Research Data Management Forum: November 2008

The second RDMF workshop, again held in Manchester last week, was on roles and responsibilities in the management of data. We heard from the ubiquitous Andrew Treloar yesterday evening, relating the Australian data (and other) developments to those in the UK. Key to responsibilities there is the Australian Code for the Responsible Conduct of Research, which I wrote about before in the Digital Curation Blog: this puts complementary obligations onto researchers and their institutions in the retention and management of their data (incidentally, the RCUK consultation on similar matters ended on October 24; I gather we might get a result by next May or so). I do like the system-wide coherence of design of the Platforms for Collaboration in Australia, of which the Australian National Data Service (ANDS) is one part.
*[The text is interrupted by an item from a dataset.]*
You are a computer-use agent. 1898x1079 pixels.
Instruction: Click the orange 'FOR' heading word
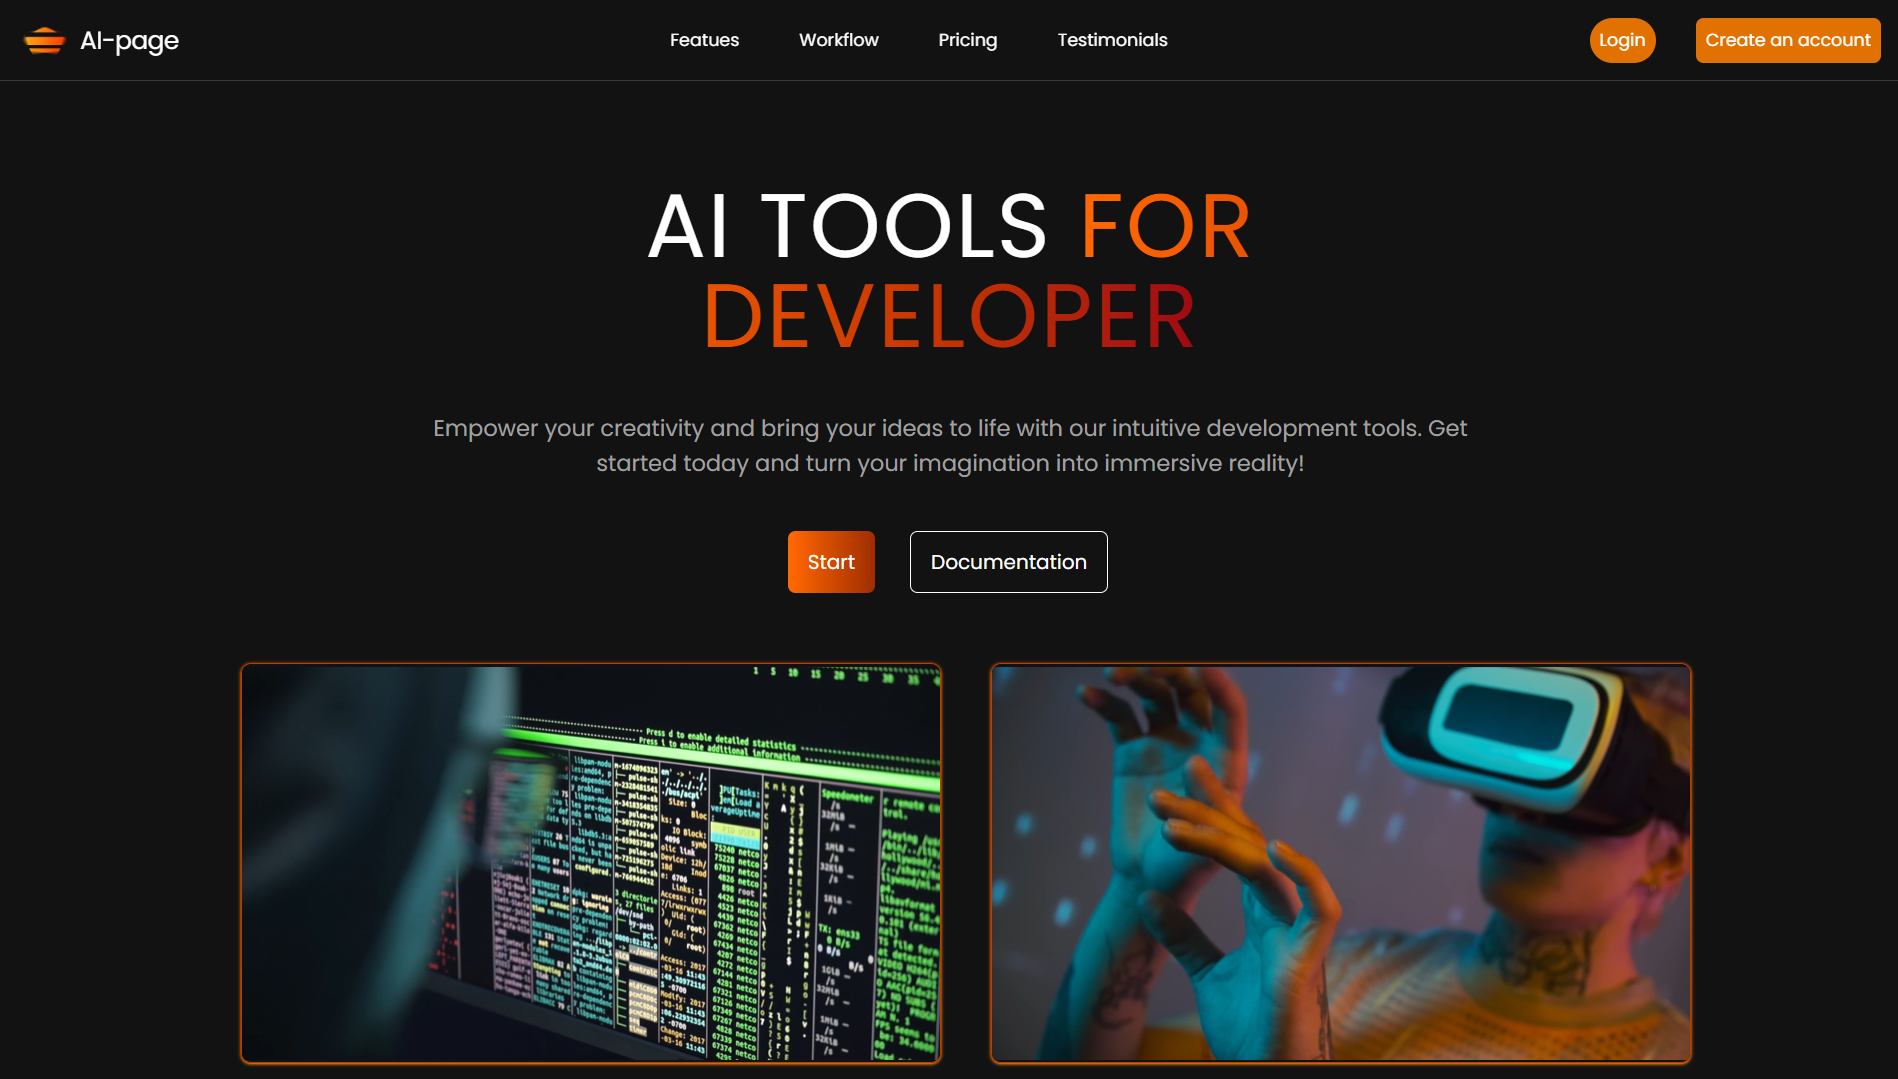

Thursday morning, Alma Swan has been talking about the Key Perspectives report (Swan & Brown, 2008) on skills and career structures for data curators and data scientists. Lots of good information here, although a pretty bleak picture. The grouping they use is:

Data creators/authors
Data scientists
Data managers
Data librarians.

Stephen Lawrie of Edinburgh, as a research scientist (and data creator) in the field of Neuroscience, taking the research scientist’s view (his group has been working with the DCC SCARP project, and applying the DRAMBORA risk assessment tool). Their group has around 2,000 sMRI scans and 800 fMRI scans, taken on two different scanners (the source of some of their problems), some of which are unique resources. Their High Risk study into schizophrenia has been gathering data from people with family indications of pre-disposition, from age 16 (average age of onset is 25), coupling the MRI images with lots of other measures and indicators. Angus Whyte of DCC SCRP has written a report (Whyte, 2008) with some significant recommendations in this area. Although instrument makers appear not to be interested in harmonising their data, but rather in innovating, the field is attempting to develop post-processing capabilities that will harmonise that heterogeneous data.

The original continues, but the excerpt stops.